16.5.2014. By Stop FGM Middle East.
On May 7th to 10th the Second Middle East & Asia Conference on Female Genital Mutilation (FGM) was held in Istanbul where more than thirty activists and researchers from Iraq, Egypt, Iran, Oman, Saudi Arabia, Malaysia, Indonesia and India met as well as representatives from UNICEF Iraq, Orchid Project (England) and Terre des Femmes (Germany). It was the second such conference organized by the German-Iraqi NGOs WADI and the Dutch NGO Hivos.
For the longest time FGM was regarded as an African problem, based on the African continent with some prevalence in neighboring countries like Yemen. This mantra was overcome only recently when WADI strated raising conscious, that FGM is also widespread in a Middle Eastern country like Iraq. In January 2012, the first conference on FGM in the Middle East was held in Beirut. In the last two years the STOP FGM Middle East Project by WADI and Hivos collected further evidence, that countries like Oman, Malaysia and Indonesia have a significant high prevalence rate of FGM. Therefore, this second conference widened the scope from the Middle East to South East Asia.
On the conference it became very clear, that the issue of FGM has to be tackled in the Middle East and Southeast Asia as well as its current core area in Africa. No nationwide studies have been undertaken in Indonesia and Malaysia, but local studies suggest, that prevalence could be between 80 or even 90%. This would mean that Indonesia alone with its world largest Muslim population has a potential of over 100 million victims and endangered girls, which are so far not counted when NGOs or the UN speak of 140 million victims worldwide.
And whereas the practice seems to be declining in some areas of Iran, although small scale researches from Iranian activists showed the practice is prevalent especially in Sunni populated areas of the country, FGM is on the rise in Southwest Asia.
Here, as the human rights activist Azrul Mohd Khalib from Malaysia stated in his presentation the practice is not older than 100 years. It is a phenomenon of educated, urban middle class families and the practice is generally accepted in society.
Also for Oman, the human rights acitvist Habiba al-Hinai found that education is not a factor that reduces support for the practice.These finding are in steep contradiction to studies and experiences in Africa where FGM is practiced less by more educated women. Thus, new strategies for combating FGM must be found.
According to a recent study conducted by Dr. Maha Al-Sakban, who presented her findings in the conference, FGM is also widespread in Central and Southern Iraq, done by Shia and Sunna Arabs as well.
During the conference it became also clear, that religion plays an important role for the justification of FGM. A differentiation between“tradition”, “culture” and religion does not reflect the reality of arguing about FGM in Asian Muslim countries.

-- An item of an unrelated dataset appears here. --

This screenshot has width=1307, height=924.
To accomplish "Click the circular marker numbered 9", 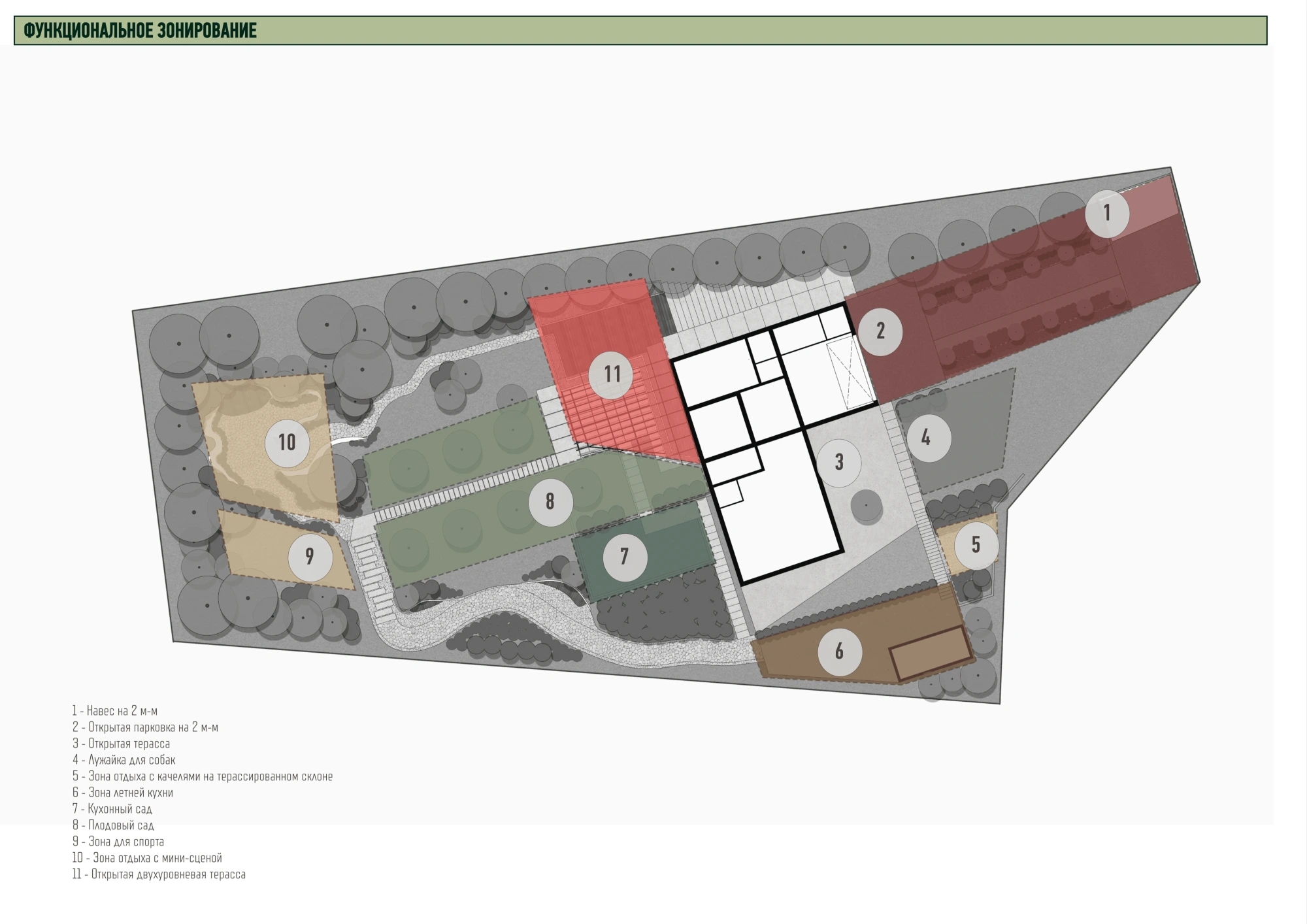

As Syarifatul Adibah from Sisters in Islam pointed out, in April 2009, the National Fatwa Council of Malaysia said Female Circumcision is obligatory. She stated that here religion is highly politicized and religion is taught as a dogma – problems the fight against FGM has to cope with.
As in Indonesia with a very similar set of problems, FGM seems very much widespread, religiously legitimized and in the focus of Government based “Medicalisation” to artificially distinguish between FGM and acceptable “female circumcision”.
Activist have to overcome strong public sentiments to make FGM a public issue. They have to defend themselves against accusations that they are creating an issue where there is none, implementing a “Western agenda”. On the other hand, they feel that they get little help from world wide anti-FGM activism which seems to ignore Asia.
One reason for this neglect may be precisely the evident connection between Islam and FGM in Asia. As professor Abdulrahim Rouzi from Saudi Arabia stated there exists an Islamophobia-Phobia: Western agents are afraid to name this connection or come anywhere near it because they are afraid to be called islamophobic.
Thereby, Rouzi, a believing Muslim, is convinced that FGM is in contradiction with Islam. Having practiced for many years as a gynecologist, he has seen the worst consequences of FGM in migrant women in Saudi Arabia, where FGM is not practiced by the descendants of the Sauds but by many other groups. Islam prohibits such harm done to the body.
Yet, in many Muslim countries proponents of FGM claim to only practice a Sunna circumcision on girls which is only a tiny cut. This idea was dismissed by professor Rouzi who said he had never seen a woman who had a proper Sunna circumcision performed on her. Also Azrul Mohd Khalib presented studies for Malaysia which showed a high percentage of girls who had had 1,5 centimeters of their genitals removed, thus had undergone a full clitoridectomy despite insisting on having undergone a Sunnah circumcision.
The struggle against FGM in Asia only stands at the beginning. In many ways new approaches must be found tackling the very different situation from Africa. As a first step activists formed two networks, one for the Middle East, a second one for South East Asia. In the Middle Eastern network Egypt will lead the way with its long experience in campaigning against FGM.